It’s an ambitious project, but one which proves to be highly effective. It’s unexpectedly fast-paced and full of non-stop action.

It’s a sprawling epic, which covers the bloodthirsty rise to power of Richard III, played by a wonderfully nefarious arch baddie, David Reid. This is via Henry VI, a reticent, timid turn from Jonathan Jones, Edward IV, a bold, charismatic Adam Booth and ending with a cameo from Nathan Brown, who is crowned Henry VII.

The House of York players are broadly painted as the enemy, depicted with dark clothes, trench-coats and arrogant, swaggering demeanours. Ironically, in a pivotal scene, soldiers mark their allegiance to York by wearing a white rose, traditionally a symbol of innocence.

Lynda Liddament is in excellent form as Henry VI’s wife, Queen Margaret. She is malevolence personified as she taunts Richard, Duke of York with his son’s death. She is also spectacularly spiteful with her diatribes against all opponents of her husband’s rule.

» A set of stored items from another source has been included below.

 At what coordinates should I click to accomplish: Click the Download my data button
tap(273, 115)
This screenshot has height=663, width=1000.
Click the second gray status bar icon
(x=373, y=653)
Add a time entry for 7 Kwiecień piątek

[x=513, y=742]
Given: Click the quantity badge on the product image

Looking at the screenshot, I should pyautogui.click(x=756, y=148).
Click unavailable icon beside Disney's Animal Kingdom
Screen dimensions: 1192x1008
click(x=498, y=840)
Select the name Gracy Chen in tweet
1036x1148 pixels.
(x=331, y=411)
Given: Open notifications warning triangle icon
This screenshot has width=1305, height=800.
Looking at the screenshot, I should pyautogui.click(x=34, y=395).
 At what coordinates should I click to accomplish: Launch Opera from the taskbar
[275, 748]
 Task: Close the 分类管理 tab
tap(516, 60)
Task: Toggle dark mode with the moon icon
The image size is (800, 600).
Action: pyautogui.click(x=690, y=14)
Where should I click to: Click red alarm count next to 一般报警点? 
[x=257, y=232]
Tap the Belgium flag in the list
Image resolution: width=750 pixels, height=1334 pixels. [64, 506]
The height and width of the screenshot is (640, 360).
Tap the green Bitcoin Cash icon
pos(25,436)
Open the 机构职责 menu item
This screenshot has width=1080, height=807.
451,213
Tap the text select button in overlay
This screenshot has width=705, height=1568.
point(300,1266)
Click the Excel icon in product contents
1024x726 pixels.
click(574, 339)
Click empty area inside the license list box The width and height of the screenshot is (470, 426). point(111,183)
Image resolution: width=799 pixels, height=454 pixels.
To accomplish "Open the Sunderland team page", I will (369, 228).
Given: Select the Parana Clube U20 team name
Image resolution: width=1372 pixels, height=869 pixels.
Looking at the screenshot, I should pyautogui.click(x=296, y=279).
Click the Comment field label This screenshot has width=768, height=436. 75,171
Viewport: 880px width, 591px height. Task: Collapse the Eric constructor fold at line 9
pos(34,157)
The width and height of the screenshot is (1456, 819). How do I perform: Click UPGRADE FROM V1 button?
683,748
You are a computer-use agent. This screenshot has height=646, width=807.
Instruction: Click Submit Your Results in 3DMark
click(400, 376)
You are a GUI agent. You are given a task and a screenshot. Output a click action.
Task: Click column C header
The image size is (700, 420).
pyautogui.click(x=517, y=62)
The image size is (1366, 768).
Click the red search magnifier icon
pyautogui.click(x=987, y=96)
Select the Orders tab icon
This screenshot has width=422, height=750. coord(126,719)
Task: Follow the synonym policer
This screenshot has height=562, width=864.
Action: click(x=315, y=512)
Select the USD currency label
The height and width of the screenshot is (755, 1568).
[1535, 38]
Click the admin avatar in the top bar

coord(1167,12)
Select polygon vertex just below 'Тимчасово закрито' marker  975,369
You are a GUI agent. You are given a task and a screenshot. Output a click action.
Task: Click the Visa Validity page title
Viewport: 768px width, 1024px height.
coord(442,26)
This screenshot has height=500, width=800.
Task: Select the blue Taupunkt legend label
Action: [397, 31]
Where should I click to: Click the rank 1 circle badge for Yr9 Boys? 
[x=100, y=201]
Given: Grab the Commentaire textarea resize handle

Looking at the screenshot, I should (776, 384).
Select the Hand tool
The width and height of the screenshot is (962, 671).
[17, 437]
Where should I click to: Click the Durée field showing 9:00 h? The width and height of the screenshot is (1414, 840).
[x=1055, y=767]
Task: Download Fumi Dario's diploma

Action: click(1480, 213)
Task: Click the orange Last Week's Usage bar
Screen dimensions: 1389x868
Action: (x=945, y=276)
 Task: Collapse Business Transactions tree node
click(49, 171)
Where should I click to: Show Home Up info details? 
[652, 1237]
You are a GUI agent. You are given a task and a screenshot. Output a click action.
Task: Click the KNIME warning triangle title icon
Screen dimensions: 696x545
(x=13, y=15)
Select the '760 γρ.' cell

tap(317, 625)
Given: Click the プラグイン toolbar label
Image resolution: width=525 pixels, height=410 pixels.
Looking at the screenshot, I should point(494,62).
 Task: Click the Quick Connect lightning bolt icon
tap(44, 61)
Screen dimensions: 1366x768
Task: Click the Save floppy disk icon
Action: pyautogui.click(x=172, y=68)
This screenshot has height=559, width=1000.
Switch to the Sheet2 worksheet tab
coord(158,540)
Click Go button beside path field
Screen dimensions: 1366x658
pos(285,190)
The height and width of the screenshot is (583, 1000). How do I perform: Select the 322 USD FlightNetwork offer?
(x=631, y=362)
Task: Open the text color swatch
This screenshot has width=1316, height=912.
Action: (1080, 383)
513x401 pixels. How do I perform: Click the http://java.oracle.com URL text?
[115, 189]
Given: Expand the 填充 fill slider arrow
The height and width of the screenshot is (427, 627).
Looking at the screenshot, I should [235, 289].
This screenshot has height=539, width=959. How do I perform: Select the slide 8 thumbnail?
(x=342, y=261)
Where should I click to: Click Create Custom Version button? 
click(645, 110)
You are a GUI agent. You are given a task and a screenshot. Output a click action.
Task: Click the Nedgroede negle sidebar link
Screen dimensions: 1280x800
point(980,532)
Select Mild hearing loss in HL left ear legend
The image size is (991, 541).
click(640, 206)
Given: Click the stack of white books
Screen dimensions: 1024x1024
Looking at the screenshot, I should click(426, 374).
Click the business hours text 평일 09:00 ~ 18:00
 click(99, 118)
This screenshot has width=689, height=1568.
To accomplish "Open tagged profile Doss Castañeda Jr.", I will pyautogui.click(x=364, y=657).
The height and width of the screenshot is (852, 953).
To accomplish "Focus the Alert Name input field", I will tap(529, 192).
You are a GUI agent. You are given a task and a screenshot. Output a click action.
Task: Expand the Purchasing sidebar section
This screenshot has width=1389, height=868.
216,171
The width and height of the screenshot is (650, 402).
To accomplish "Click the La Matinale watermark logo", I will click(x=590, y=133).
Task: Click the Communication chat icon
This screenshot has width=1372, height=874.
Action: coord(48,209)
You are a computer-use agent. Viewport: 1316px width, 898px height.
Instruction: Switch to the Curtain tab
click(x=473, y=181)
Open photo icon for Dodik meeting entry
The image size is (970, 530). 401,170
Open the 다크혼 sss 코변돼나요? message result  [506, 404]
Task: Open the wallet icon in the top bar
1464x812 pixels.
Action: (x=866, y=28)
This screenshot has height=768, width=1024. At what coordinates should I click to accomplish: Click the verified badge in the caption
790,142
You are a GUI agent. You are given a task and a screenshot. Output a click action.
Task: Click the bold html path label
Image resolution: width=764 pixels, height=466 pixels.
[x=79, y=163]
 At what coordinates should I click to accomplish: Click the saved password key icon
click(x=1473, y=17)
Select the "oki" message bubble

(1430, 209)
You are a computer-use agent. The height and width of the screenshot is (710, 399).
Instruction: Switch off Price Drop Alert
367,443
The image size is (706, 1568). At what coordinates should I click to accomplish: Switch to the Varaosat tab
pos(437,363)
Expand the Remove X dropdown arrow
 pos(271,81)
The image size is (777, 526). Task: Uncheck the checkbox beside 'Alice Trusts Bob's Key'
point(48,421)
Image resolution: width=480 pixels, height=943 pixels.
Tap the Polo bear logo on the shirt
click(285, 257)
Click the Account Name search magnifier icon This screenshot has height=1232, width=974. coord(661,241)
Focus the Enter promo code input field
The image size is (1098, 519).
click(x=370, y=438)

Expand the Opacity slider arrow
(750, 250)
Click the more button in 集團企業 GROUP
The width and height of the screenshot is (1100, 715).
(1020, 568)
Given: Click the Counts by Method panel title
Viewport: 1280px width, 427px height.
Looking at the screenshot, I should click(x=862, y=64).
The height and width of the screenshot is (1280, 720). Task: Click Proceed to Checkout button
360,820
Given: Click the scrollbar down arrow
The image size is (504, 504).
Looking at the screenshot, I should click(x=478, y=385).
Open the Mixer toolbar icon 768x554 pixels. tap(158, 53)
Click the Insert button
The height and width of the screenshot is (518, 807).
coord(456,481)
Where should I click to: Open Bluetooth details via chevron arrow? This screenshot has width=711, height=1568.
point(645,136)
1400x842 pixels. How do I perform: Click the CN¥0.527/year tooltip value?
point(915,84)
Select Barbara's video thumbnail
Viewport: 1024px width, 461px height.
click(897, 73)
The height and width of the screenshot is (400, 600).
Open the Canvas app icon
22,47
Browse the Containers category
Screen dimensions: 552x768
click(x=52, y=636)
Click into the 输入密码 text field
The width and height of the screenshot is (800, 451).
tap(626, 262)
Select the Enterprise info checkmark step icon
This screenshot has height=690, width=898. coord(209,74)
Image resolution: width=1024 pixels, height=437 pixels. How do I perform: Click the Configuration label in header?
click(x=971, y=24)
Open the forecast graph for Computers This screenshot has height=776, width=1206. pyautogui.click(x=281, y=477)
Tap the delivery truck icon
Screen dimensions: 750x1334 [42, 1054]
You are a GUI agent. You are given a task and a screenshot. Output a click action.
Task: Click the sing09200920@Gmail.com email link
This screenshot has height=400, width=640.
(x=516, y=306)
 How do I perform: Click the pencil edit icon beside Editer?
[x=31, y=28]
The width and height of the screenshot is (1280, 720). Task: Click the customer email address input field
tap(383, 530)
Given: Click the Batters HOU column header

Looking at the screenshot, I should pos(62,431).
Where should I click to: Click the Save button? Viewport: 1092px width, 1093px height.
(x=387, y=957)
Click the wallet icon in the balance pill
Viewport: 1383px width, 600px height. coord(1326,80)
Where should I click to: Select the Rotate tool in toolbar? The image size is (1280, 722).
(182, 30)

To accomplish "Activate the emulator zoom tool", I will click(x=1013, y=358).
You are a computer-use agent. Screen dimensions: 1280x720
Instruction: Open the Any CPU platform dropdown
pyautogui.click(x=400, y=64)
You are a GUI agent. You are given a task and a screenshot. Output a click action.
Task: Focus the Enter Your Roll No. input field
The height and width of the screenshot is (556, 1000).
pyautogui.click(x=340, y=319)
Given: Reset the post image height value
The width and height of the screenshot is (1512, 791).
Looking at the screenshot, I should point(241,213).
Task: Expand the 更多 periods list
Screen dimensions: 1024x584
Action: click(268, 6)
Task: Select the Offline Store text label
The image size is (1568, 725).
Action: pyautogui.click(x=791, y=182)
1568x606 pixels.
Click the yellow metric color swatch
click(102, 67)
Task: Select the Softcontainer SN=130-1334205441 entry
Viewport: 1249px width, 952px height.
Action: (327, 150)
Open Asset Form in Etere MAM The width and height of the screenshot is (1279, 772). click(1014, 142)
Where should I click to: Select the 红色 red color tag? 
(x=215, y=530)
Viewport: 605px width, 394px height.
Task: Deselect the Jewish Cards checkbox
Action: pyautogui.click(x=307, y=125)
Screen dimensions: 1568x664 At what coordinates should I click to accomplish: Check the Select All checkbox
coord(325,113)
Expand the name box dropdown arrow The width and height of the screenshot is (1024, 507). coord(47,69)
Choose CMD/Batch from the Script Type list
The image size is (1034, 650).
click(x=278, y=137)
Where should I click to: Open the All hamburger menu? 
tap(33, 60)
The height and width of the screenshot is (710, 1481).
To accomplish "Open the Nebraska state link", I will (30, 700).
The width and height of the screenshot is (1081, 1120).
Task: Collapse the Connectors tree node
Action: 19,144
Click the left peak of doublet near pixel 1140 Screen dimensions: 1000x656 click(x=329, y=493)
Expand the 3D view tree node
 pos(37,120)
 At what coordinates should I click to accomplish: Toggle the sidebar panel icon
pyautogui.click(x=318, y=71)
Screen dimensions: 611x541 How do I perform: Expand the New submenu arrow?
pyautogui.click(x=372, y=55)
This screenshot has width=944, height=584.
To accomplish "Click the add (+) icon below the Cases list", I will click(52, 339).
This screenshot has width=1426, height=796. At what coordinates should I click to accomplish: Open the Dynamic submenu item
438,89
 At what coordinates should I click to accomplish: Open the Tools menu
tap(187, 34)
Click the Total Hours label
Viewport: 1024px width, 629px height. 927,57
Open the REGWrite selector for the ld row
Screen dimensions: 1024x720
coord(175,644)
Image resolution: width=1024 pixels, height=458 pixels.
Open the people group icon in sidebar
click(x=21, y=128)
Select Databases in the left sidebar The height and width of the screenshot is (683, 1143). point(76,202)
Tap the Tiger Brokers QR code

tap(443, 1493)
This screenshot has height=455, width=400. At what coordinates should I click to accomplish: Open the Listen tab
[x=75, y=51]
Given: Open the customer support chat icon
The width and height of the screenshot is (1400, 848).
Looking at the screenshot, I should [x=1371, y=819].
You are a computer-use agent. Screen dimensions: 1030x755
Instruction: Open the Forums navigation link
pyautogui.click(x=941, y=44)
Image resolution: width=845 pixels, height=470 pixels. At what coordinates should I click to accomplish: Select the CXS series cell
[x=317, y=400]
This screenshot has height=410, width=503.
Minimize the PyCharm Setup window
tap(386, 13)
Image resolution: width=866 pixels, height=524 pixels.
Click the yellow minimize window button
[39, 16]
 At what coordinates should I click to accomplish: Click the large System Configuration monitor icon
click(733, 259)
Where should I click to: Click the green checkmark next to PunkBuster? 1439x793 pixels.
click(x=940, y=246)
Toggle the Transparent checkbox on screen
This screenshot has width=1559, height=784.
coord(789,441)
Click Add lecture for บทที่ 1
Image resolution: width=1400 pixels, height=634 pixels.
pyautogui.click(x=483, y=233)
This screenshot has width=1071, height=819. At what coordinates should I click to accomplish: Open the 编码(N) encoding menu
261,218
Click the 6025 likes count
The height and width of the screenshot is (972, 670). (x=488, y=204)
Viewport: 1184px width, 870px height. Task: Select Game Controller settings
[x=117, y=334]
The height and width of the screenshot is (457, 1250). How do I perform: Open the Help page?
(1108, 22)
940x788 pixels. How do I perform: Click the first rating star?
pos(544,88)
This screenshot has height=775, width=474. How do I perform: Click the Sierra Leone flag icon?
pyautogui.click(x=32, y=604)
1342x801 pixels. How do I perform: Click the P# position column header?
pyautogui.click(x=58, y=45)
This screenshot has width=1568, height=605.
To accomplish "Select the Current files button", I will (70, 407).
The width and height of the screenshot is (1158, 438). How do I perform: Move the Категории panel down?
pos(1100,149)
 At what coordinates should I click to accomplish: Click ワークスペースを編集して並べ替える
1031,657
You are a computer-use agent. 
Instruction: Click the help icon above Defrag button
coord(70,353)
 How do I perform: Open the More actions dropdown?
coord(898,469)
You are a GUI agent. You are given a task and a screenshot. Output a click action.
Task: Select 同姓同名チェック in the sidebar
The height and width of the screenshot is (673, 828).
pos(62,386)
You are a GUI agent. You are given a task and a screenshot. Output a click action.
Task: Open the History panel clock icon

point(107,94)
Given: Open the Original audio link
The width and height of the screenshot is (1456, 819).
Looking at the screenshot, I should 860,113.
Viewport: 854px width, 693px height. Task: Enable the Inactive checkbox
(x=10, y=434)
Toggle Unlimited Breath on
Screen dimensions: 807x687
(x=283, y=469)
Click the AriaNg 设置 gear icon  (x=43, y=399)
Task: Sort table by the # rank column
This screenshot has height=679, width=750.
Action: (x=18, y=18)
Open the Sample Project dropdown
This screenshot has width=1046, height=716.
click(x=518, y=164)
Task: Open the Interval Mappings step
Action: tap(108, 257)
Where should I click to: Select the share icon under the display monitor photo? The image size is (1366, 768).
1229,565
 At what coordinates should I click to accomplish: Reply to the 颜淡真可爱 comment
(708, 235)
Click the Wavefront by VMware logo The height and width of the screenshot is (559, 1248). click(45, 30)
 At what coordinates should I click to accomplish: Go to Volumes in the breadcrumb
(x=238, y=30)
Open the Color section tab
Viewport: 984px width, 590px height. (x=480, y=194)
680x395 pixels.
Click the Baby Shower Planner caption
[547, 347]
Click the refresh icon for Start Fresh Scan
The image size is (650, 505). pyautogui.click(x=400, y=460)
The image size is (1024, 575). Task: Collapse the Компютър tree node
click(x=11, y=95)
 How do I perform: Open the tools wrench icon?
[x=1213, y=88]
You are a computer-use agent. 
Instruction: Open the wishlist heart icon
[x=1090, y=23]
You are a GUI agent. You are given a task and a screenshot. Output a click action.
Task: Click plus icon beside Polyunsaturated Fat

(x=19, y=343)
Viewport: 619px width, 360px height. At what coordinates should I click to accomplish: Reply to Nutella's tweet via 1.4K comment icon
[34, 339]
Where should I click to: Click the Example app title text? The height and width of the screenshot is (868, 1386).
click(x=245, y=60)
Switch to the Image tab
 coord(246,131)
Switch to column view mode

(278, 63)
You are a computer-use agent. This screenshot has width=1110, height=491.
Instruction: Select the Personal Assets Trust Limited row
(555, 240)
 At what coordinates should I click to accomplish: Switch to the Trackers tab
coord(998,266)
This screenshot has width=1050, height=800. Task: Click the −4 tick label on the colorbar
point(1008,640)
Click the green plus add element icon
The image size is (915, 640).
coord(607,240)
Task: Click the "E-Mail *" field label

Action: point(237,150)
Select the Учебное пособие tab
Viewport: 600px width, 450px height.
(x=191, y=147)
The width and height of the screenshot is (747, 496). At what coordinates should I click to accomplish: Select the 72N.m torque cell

There are battle scenes galore, murder, double-crossing and even humour amongst the mayhem. A scene, which had me gasping with disbelief, was the sheer audacity of Reid’s Richard III to appear pious despite his heinous crimes.

It’s a thoroughly entertaining piece with some first rate acting, some fabulous costumes and a furious smoke machine, working overtime for the fisticuffs.